──────── TEXT
Hinreichend bestimmt ist eine gesetzliche Ermächtigungsgrundlage danach schon dann, wenn nach Tendenz und Programm die an den Verordnungsgeber delegierten Kompetenzen so umrissen sind, daß erkennbar ist, was dem Bürger gegenüber zulässig sein soll (z.B. BVerfG-Beschlüsse vom 25. November 1980 2 BvL 7,8,9/76, BVerfGE 55, 207, 226; in BVerfGE 58, 257, 277). Welche Bestimmtheitsanforderungen im einzelnen erfüllt sein müssen, ist von den Besonderheiten der zu regelnden Materie sowie der Intensität der Maßnahme abhängig; geringere Anforderungen sind zu stellen, wenn es sich um eine Regelung handelt, die nicht erheblich in die Rechtsstellung des Betroffenen einwirkt, um einen Regelungsbereich also, der die Grundrechtsausübung weniger tangiert. Das gilt vor allem aber bei vielgestaltigen Sachverhalten oder wenn zu erwarten ist, daß sich die tatsächlichen Verhältnisse ändern werden (z.B. BVerfGE 58, 257, 278 m.w.Rechtsprechungsnachw.). So ist nach der Rechtsprechung des BVerfG gerade bei vielschichtigen Sachverhalten die Verwendung unbestimmter Rechtsbegriffe --wie hier der Begriff der besonderen Förderungswürdigkeit-- grundsätzlich verfassungsrechtlich unbedenklich; die Klärung von rechtlichen Zweifelsfragen in diesem Bereich kann den Rechtsanwendungsorganen überlassen werden (ausdrücklich BVerfG-Beschluß vom 30. November 1988 1 BvR 1301/84, BVerfGE, 79, 174, 195 m.w.N.). Diesen Anforderungen genügt die Regelung in § 51 Abs.1 Nr.2 Buchst.c i.V.m. § 10b EStG.
2. Durch die einkommensteuermindernde Berücksichtigung von Spenden soll zu privatem uneigennützigem Handeln angeregt werden (z.B. BFH-Urteil vom 22. September 1993 X R 107/91, BFHE 172, 362, BStBl II 1993, 874 m.w.N.). Damit sind Programm und Tendenz der gesetzlichen Ermächtigung umrissen. Angesichts der vielfältigen gemeinnützigen Zwecke könnten allgemeine Formulierungen zur Umschreibung der besonderen Förderungswürdigkeit keine Konkretisierung bieten (vgl. bereits Gutachten S.241), die es gleichzeitig auch --wie vom Gesetzgeber offensichtlich bezweckt-- ermöglichte, auf eine Veränderung der tatsächlichen Verhältnisse --etwa auf Veränderungen bei der Förderungsbedürftigkeit oder Dringlichkeit der Förderung neuer, bisher nicht berücksichtigter gemeinnütziger Zwecke-- flexibel zu reagieren.
────────────────
──────── DIE AUFLISTUNG
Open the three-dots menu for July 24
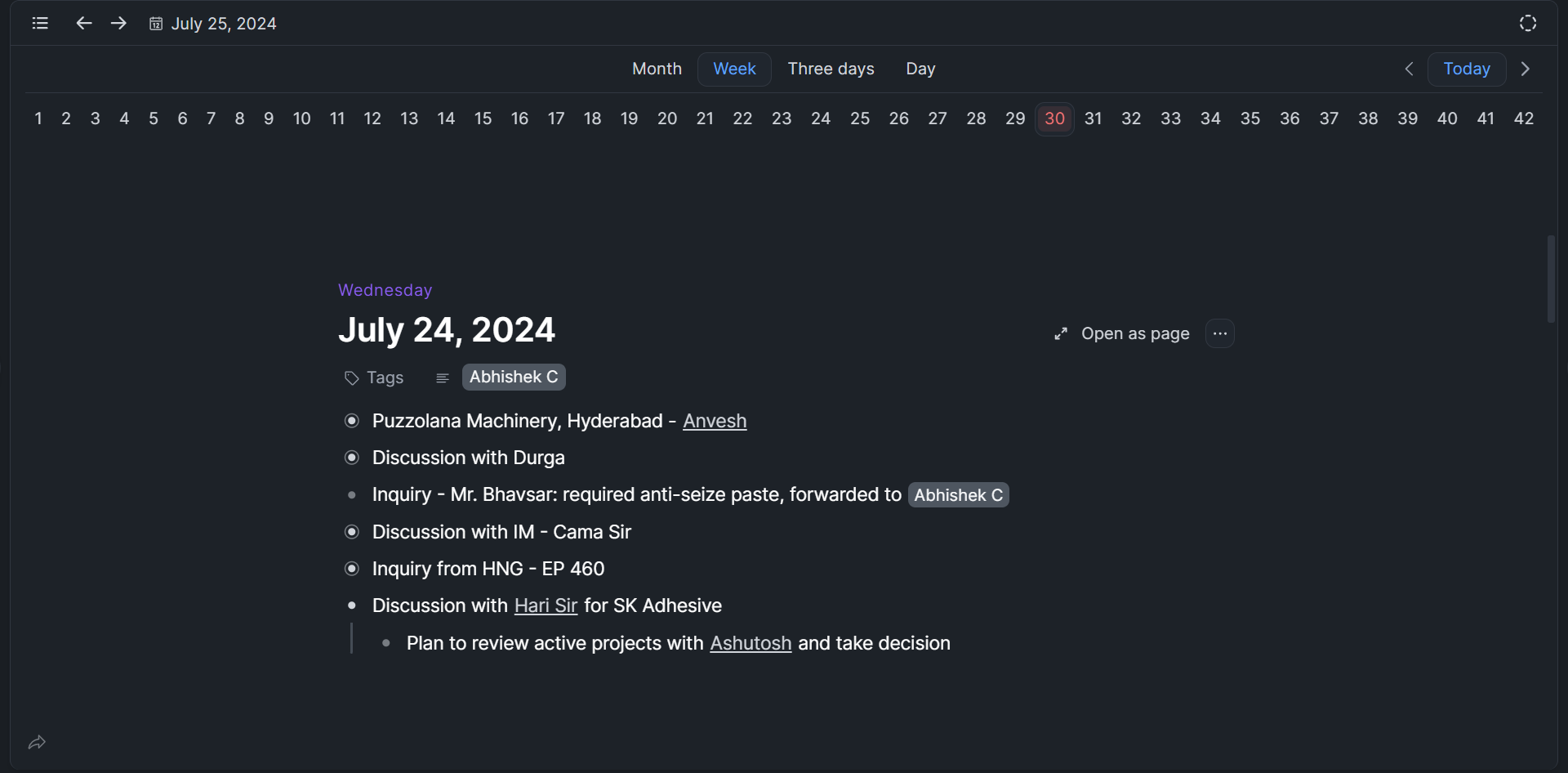Screen dimensions: 1568x773 [1220, 333]
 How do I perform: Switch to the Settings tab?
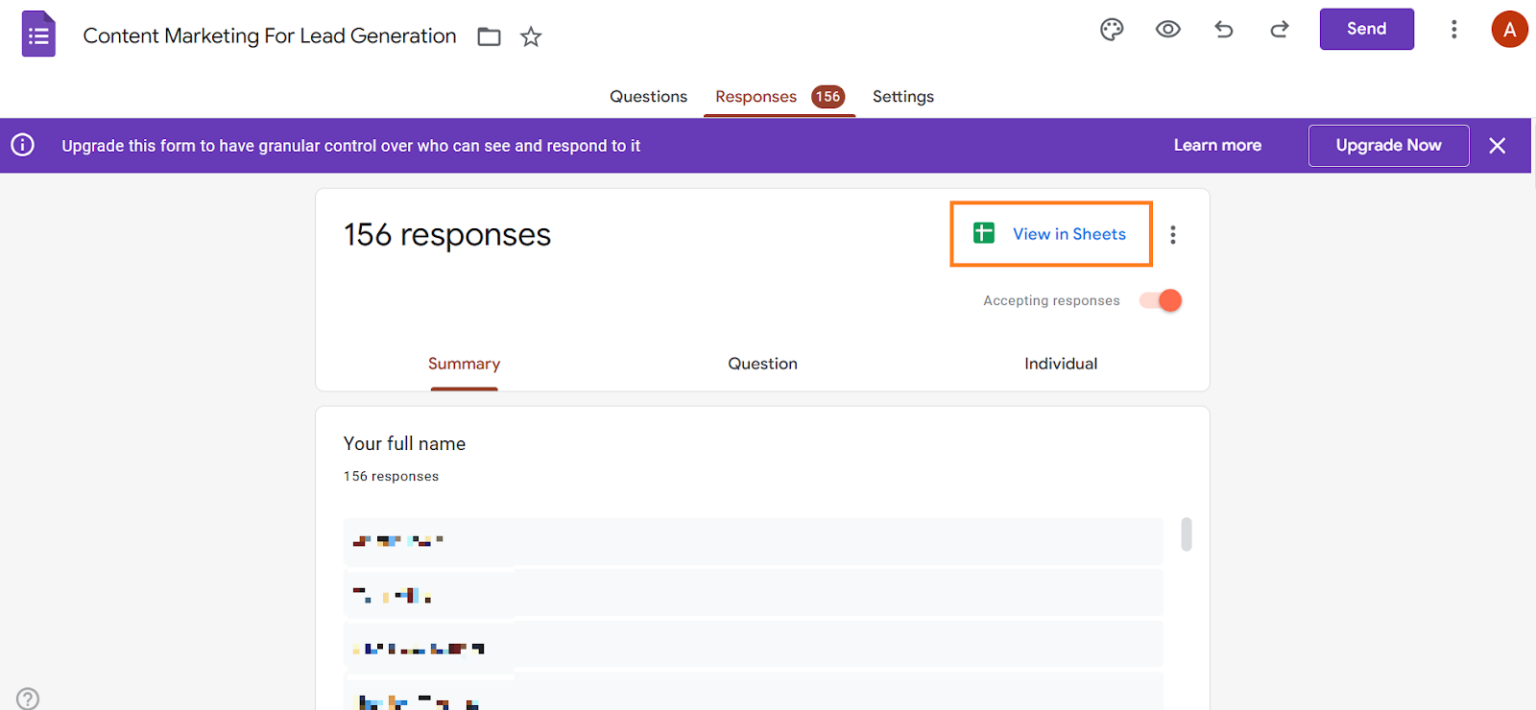coord(903,97)
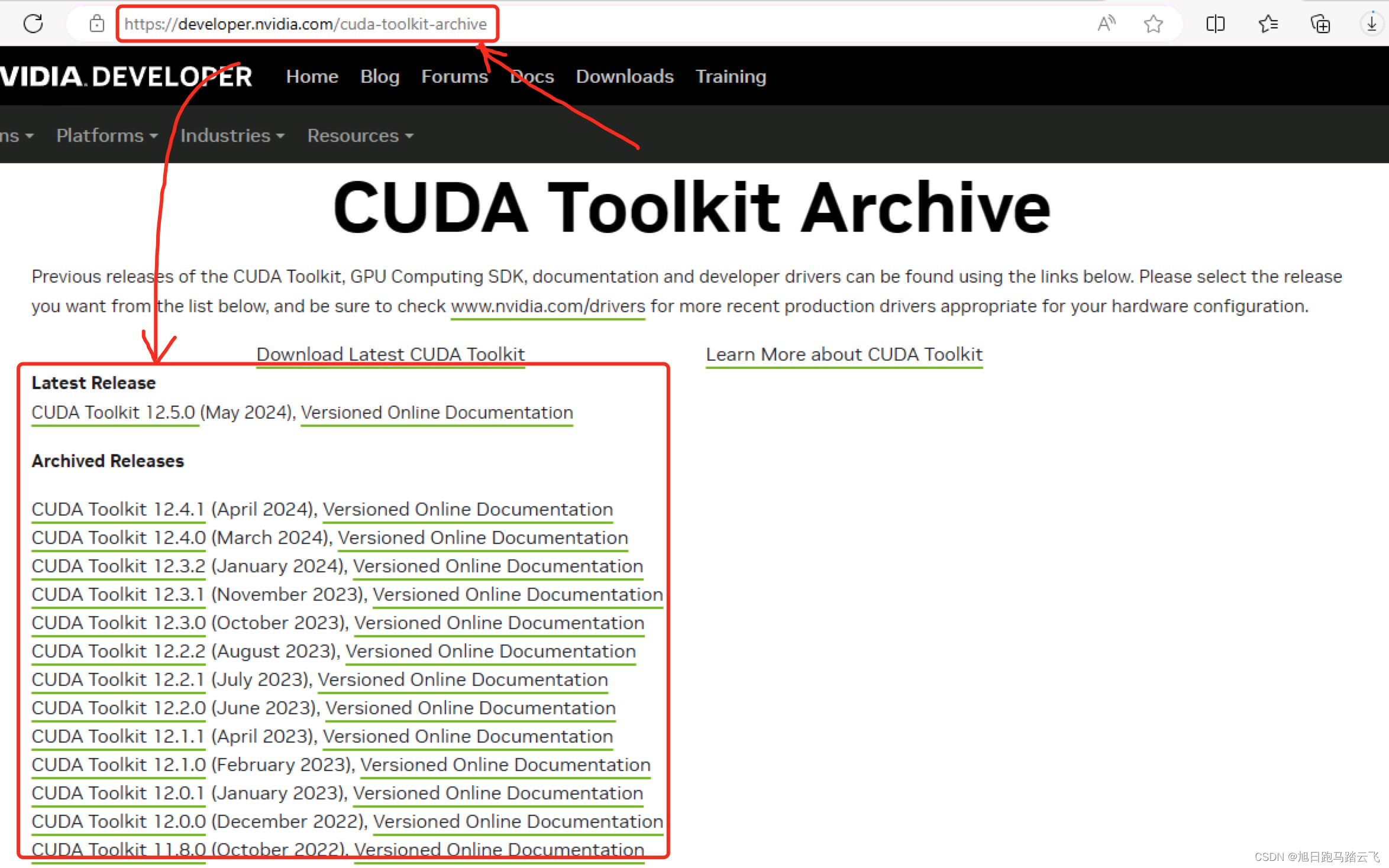Click Learn More about CUDA Toolkit
The image size is (1389, 868).
(x=844, y=354)
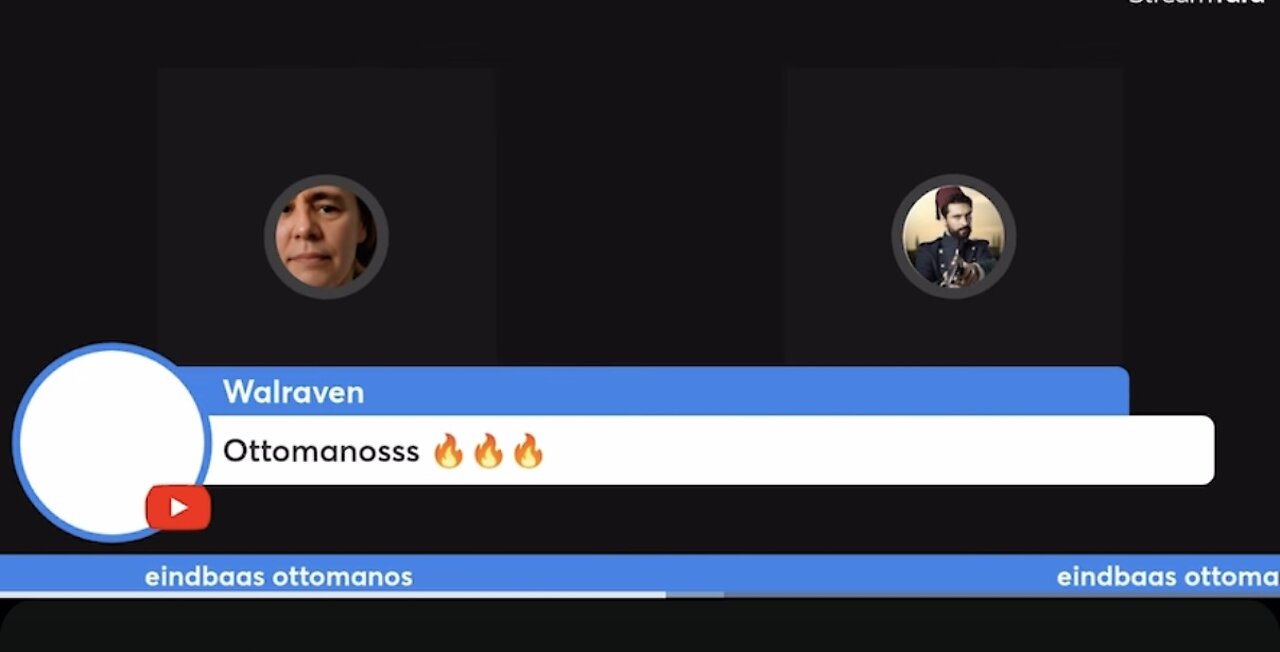
Task: Click the gray buffered section of progress bar
Action: point(695,594)
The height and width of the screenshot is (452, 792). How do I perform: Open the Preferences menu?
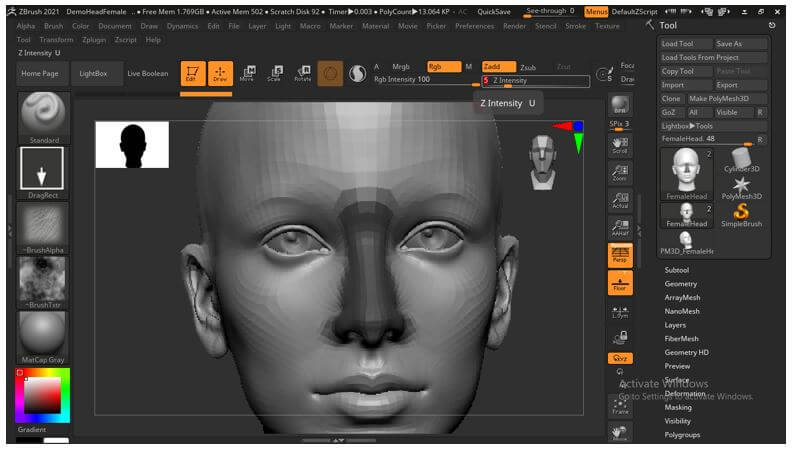474,26
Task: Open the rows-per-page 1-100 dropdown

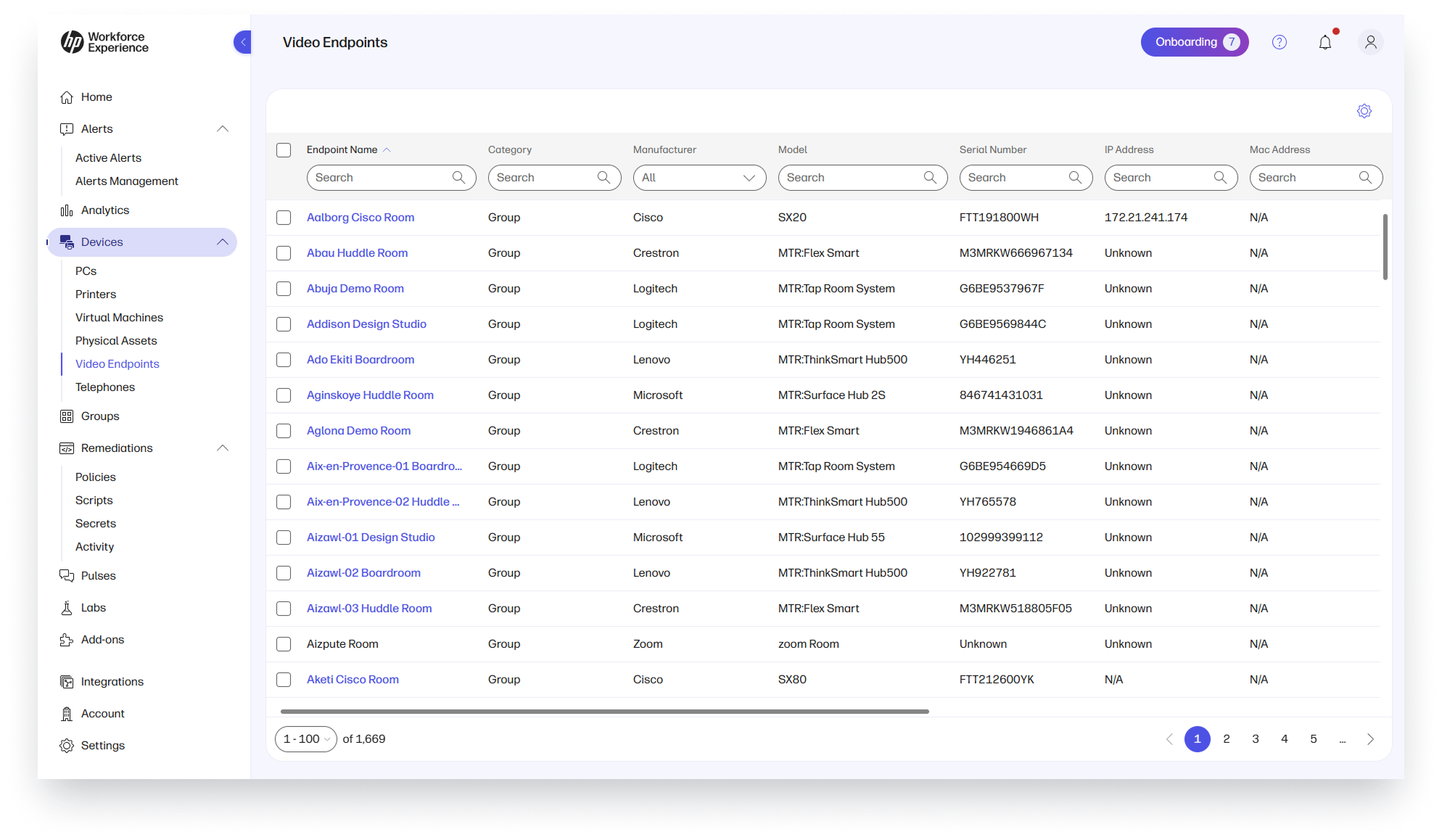Action: coord(305,738)
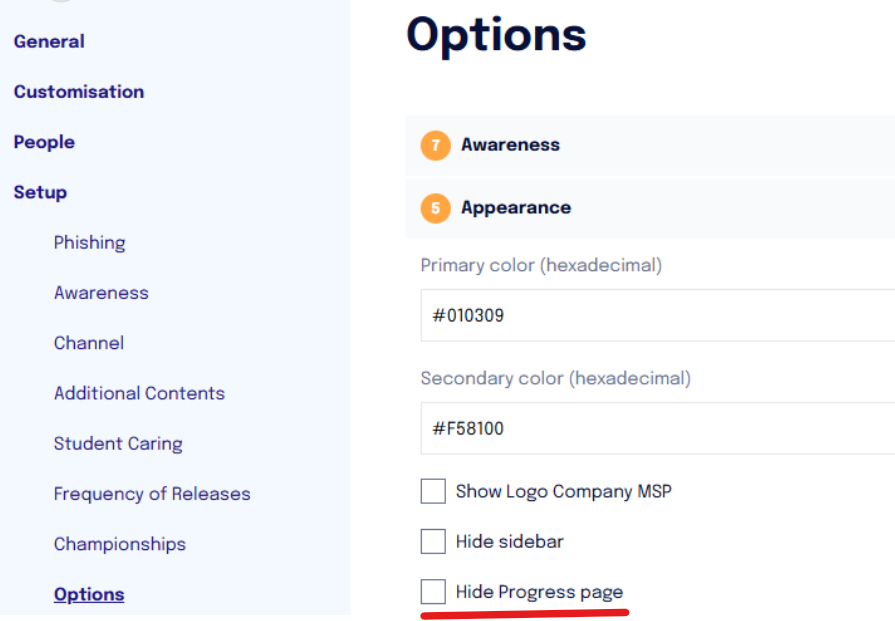Click the orange 7 badge beside Awareness

pos(436,146)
────────────────
§ ARBEITSAUFTRAG
Schreib aus dem Text wortgetreu alles ab, von „2. Durch die“ bis hinunter zu „flexibel zu reagieren.“. Die Auflistung stammt aus einer anderen Quelle.

§ FERTIGE LÖSUNG
2. Durch die einkommensteuermindernde Berücksichtigung von Spenden soll zu privatem uneigennützigem Handeln angeregt werden (z.B. BFH-Urteil vom 22. September 1993 X R 107/91, BFHE 172, 362, BStBl II 1993, 874 m.w.N.). Damit sind Programm und Tendenz der gesetzlichen Ermächtigung umrissen. Angesichts der vielfältigen gemeinnützigen Zwecke könnten allgemeine Formulierungen zur Umschreibung der besonderen Förderungswürdigkeit keine Konkretisierung bieten (vgl. bereits Gutachten S.241), die es gleichzeitig auch --wie vom Gesetzgeber offensichtlich bezweckt-- ermöglichte, auf eine Veränderung der tatsächlichen Verhältnisse --etwa auf Veränderungen bei der Förderungsbedürftigkeit oder Dringlichkeit der Förderung neuer, bisher nicht berücksichtigter gemeinnütziger Zwecke-- flexibel zu reagieren.